Excerpted data →

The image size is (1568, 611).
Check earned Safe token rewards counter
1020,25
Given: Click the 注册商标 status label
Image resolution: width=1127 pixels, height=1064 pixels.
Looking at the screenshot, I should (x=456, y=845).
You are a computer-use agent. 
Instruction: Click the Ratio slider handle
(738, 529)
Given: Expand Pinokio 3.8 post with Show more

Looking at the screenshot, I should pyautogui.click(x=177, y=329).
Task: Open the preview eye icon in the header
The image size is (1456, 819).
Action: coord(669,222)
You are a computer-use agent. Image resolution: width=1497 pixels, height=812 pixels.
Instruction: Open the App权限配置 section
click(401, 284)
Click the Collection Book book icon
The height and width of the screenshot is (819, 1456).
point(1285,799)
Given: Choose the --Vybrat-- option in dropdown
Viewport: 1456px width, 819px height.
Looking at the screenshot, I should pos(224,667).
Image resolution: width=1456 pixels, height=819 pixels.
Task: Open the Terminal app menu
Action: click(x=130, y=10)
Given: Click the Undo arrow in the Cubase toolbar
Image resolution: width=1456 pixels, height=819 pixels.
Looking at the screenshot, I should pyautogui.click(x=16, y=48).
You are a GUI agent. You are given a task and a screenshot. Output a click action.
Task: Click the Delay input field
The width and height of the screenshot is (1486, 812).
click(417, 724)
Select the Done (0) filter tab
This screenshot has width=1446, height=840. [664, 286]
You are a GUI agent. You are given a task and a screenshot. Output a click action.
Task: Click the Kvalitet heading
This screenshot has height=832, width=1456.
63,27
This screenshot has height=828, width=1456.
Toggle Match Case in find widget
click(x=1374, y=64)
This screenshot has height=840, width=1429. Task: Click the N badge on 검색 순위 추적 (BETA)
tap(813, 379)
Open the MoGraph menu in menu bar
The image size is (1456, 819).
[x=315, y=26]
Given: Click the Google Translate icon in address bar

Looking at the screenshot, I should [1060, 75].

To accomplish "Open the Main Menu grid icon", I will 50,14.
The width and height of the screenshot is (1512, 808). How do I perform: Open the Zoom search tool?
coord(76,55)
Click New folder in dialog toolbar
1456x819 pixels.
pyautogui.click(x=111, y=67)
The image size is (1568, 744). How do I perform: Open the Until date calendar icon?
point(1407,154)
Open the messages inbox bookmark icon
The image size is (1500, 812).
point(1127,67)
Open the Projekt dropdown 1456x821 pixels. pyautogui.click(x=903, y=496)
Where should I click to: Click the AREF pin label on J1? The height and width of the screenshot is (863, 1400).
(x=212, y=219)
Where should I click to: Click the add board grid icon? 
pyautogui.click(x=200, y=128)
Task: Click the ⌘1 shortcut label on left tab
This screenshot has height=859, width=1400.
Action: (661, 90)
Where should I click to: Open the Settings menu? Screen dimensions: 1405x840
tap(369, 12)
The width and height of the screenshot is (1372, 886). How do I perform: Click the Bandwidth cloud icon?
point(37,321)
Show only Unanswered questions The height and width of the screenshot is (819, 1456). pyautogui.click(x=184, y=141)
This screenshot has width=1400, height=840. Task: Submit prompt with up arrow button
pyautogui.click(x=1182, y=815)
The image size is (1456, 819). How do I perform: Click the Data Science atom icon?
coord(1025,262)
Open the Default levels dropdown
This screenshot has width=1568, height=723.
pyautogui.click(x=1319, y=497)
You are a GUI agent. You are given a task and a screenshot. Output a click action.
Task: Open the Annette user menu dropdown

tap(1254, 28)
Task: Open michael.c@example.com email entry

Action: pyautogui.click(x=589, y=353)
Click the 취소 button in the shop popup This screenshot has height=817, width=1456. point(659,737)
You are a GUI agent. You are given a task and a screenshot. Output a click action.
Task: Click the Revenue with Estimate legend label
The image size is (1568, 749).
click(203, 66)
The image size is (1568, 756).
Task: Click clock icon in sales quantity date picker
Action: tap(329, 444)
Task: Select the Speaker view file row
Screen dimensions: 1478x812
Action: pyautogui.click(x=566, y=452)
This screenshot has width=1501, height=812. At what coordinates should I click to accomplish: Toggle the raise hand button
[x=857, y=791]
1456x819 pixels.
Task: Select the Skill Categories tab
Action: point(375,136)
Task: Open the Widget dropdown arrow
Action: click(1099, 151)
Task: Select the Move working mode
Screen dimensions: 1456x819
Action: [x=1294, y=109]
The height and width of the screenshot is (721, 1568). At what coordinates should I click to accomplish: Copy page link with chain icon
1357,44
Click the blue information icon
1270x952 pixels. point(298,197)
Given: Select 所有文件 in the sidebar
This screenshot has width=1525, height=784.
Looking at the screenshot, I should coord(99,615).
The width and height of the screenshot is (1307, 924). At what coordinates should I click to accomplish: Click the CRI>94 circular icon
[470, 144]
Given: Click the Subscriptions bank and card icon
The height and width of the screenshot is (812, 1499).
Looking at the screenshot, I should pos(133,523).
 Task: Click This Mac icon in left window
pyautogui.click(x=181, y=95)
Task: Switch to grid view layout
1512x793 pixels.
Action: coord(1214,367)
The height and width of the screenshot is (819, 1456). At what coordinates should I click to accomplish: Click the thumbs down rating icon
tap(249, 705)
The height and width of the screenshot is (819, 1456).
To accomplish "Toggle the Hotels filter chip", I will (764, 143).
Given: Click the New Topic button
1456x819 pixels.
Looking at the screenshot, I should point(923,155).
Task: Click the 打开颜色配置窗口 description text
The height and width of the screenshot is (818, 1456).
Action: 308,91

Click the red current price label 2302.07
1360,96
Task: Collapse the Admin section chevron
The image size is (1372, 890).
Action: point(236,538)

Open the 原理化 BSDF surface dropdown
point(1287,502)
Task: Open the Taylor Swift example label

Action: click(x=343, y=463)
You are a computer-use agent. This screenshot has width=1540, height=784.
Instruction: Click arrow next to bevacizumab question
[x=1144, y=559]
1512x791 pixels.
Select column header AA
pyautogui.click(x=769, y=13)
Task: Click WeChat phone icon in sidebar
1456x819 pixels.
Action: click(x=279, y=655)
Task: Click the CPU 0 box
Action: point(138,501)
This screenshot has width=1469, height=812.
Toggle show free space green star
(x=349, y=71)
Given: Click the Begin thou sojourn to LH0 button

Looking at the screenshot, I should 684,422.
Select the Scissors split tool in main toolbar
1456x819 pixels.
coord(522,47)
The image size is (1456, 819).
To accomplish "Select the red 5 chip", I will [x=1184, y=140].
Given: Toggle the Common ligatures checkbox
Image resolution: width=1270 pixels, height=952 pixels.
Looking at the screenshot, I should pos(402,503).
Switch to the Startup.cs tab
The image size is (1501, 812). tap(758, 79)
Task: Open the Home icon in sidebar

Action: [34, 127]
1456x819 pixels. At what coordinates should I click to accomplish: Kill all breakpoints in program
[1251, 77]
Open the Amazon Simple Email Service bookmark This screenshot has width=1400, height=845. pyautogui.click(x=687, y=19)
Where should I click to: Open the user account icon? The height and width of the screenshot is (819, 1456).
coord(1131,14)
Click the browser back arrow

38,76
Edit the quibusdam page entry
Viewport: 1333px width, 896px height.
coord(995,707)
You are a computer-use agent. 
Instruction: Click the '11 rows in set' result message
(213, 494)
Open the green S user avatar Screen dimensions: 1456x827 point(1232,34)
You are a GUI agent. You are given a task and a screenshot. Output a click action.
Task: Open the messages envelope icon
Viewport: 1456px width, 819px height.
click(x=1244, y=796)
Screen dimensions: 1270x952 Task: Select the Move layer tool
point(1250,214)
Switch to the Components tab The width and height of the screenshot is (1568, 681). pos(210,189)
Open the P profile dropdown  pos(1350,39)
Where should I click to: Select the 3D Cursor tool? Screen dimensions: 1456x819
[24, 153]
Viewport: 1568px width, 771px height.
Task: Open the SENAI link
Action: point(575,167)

Problem description → Return all of the data precisely as it appears.

Solution for this task →
The image size is (1568, 611).
Check earned Safe token rewards counter
1020,25
Given: Click the 注册商标 status label
Image resolution: width=1127 pixels, height=1064 pixels.
Looking at the screenshot, I should (x=456, y=845).
You are a computer-use agent. 
Instruction: Click the Ratio slider handle
(738, 529)
Given: Expand Pinokio 3.8 post with Show more

Looking at the screenshot, I should pyautogui.click(x=177, y=329).
Task: Open the preview eye icon in the header
The image size is (1456, 819).
Action: coord(669,222)
You are a computer-use agent. Image resolution: width=1497 pixels, height=812 pixels.
Instruction: Open the App权限配置 section
click(401, 284)
Click the Collection Book book icon
The height and width of the screenshot is (819, 1456).
point(1285,799)
Given: Choose the --Vybrat-- option in dropdown
Viewport: 1456px width, 819px height.
Looking at the screenshot, I should pos(224,667).
Image resolution: width=1456 pixels, height=819 pixels.
Task: Open the Terminal app menu
Action: click(x=130, y=10)
Given: Click the Undo arrow in the Cubase toolbar
Image resolution: width=1456 pixels, height=819 pixels.
Looking at the screenshot, I should pyautogui.click(x=16, y=48).
You are a GUI agent. You are given a task and a screenshot. Output a click action.
Task: Click the Delay input field
The width and height of the screenshot is (1486, 812).
click(417, 724)
Select the Done (0) filter tab
This screenshot has width=1446, height=840. [664, 286]
You are a GUI agent. You are given a task and a screenshot. Output a click action.
Task: Click the Kvalitet heading
This screenshot has height=832, width=1456.
63,27
This screenshot has height=828, width=1456.
Toggle Match Case in find widget
click(x=1374, y=64)
This screenshot has height=840, width=1429. Task: Click the N badge on 검색 순위 추적 (BETA)
tap(813, 379)
Open the MoGraph menu in menu bar
The image size is (1456, 819).
[x=315, y=26]
Given: Click the Google Translate icon in address bar

Looking at the screenshot, I should [1060, 75].

To accomplish "Open the Main Menu grid icon", I will 50,14.
The width and height of the screenshot is (1512, 808). How do I perform: Open the Zoom search tool?
coord(76,55)
Click New folder in dialog toolbar
1456x819 pixels.
pyautogui.click(x=111, y=67)
The image size is (1568, 744). How do I perform: Open the Until date calendar icon?
point(1407,154)
Open the messages inbox bookmark icon
The image size is (1500, 812).
point(1127,67)
Open the Projekt dropdown 1456x821 pixels. pyautogui.click(x=903, y=496)
Where should I click to: Click the AREF pin label on J1? The height and width of the screenshot is (863, 1400).
(x=212, y=219)
Where should I click to: Click the add board grid icon? 
pyautogui.click(x=200, y=128)
Task: Click the ⌘1 shortcut label on left tab
This screenshot has height=859, width=1400.
Action: (661, 90)
Where should I click to: Open the Settings menu? Screen dimensions: 1405x840
tap(369, 12)
The width and height of the screenshot is (1372, 886). How do I perform: Click the Bandwidth cloud icon?
point(37,321)
Show only Unanswered questions The height and width of the screenshot is (819, 1456). pyautogui.click(x=184, y=141)
This screenshot has width=1400, height=840. Task: Submit prompt with up arrow button
pyautogui.click(x=1182, y=815)
The image size is (1456, 819). How do I perform: Click the Data Science atom icon?
coord(1025,262)
Open the Default levels dropdown
This screenshot has width=1568, height=723.
pyautogui.click(x=1319, y=497)
You are a GUI agent. You are given a task and a screenshot. Output a click action.
Task: Open the Annette user menu dropdown

tap(1254, 28)
Task: Open michael.c@example.com email entry

Action: pyautogui.click(x=589, y=353)
Click the 취소 button in the shop popup This screenshot has height=817, width=1456. point(659,737)
You are a GUI agent. You are given a task and a screenshot. Output a click action.
Task: Click the Revenue with Estimate legend label
The image size is (1568, 749).
click(203, 66)
The image size is (1568, 756).
Task: Click clock icon in sales quantity date picker
Action: tap(329, 444)
Task: Select the Speaker view file row
Screen dimensions: 1478x812
Action: pyautogui.click(x=566, y=452)
This screenshot has width=1501, height=812. At what coordinates should I click to accomplish: Toggle the raise hand button
[x=857, y=791]
1456x819 pixels.
Task: Select the Skill Categories tab
Action: point(375,136)
Task: Open the Widget dropdown arrow
Action: click(1099, 151)
Task: Select the Move working mode
Screen dimensions: 1456x819
Action: [x=1294, y=109]
The height and width of the screenshot is (721, 1568). At what coordinates should I click to accomplish: Copy page link with chain icon
1357,44
Click the blue information icon
1270x952 pixels. point(298,197)
Given: Select 所有文件 in the sidebar
This screenshot has width=1525, height=784.
Looking at the screenshot, I should coord(99,615).
The width and height of the screenshot is (1307, 924). At what coordinates should I click to accomplish: Click the CRI>94 circular icon
[470, 144]
Given: Click the Subscriptions bank and card icon
The height and width of the screenshot is (812, 1499).
Looking at the screenshot, I should pos(133,523).
 Task: Click This Mac icon in left window
pyautogui.click(x=181, y=95)
Task: Switch to grid view layout
1512x793 pixels.
Action: coord(1214,367)
The height and width of the screenshot is (819, 1456). At what coordinates should I click to accomplish: Click the thumbs down rating icon
tap(249, 705)
The height and width of the screenshot is (819, 1456).
To accomplish "Toggle the Hotels filter chip", I will (764, 143).
Given: Click the New Topic button
1456x819 pixels.
Looking at the screenshot, I should point(923,155).
Task: Click the 打开颜色配置窗口 description text
The height and width of the screenshot is (818, 1456).
Action: 308,91

Click the red current price label 2302.07
1360,96
Task: Collapse the Admin section chevron
The image size is (1372, 890).
Action: point(236,538)

Open the 原理化 BSDF surface dropdown
point(1287,502)
Task: Open the Taylor Swift example label

Action: click(x=343, y=463)
You are a computer-use agent. This screenshot has width=1540, height=784.
Instruction: Click arrow next to bevacizumab question
[x=1144, y=559]
1512x791 pixels.
Select column header AA
pyautogui.click(x=769, y=13)
Task: Click WeChat phone icon in sidebar
1456x819 pixels.
Action: click(x=279, y=655)
Task: Click the CPU 0 box
Action: point(138,501)
This screenshot has width=1469, height=812.
Toggle show free space green star
(x=349, y=71)
Given: Click the Begin thou sojourn to LH0 button

Looking at the screenshot, I should 684,422.
Select the Scissors split tool in main toolbar
1456x819 pixels.
coord(522,47)
The image size is (1456, 819).
To accomplish "Select the red 5 chip", I will [x=1184, y=140].
Given: Toggle the Common ligatures checkbox
Image resolution: width=1270 pixels, height=952 pixels.
Looking at the screenshot, I should pos(402,503).
Switch to the Startup.cs tab
The image size is (1501, 812). tap(758, 79)
Task: Open the Home icon in sidebar

Action: [34, 127]
1456x819 pixels. At what coordinates should I click to accomplish: Kill all breakpoints in program
[1251, 77]
Open the Amazon Simple Email Service bookmark This screenshot has width=1400, height=845. pyautogui.click(x=687, y=19)
Where should I click to: Open the user account icon? The height and width of the screenshot is (819, 1456).
coord(1131,14)
Click the browser back arrow

38,76
Edit the quibusdam page entry
Viewport: 1333px width, 896px height.
coord(995,707)
You are a computer-use agent. 
Instruction: Click the '11 rows in set' result message
(213, 494)
Open the green S user avatar Screen dimensions: 1456x827 point(1232,34)
You are a GUI agent. You are given a task and a screenshot. Output a click action.
Task: Open the messages envelope icon
Viewport: 1456px width, 819px height.
click(x=1244, y=796)
Screen dimensions: 1270x952 Task: Select the Move layer tool
point(1250,214)
Switch to the Components tab The width and height of the screenshot is (1568, 681). pos(210,189)
Open the P profile dropdown  pos(1350,39)
Where should I click to: Select the 3D Cursor tool? Screen dimensions: 1456x819
[24, 153]
Viewport: 1568px width, 771px height.
Task: Open the SENAI link
Action: point(575,167)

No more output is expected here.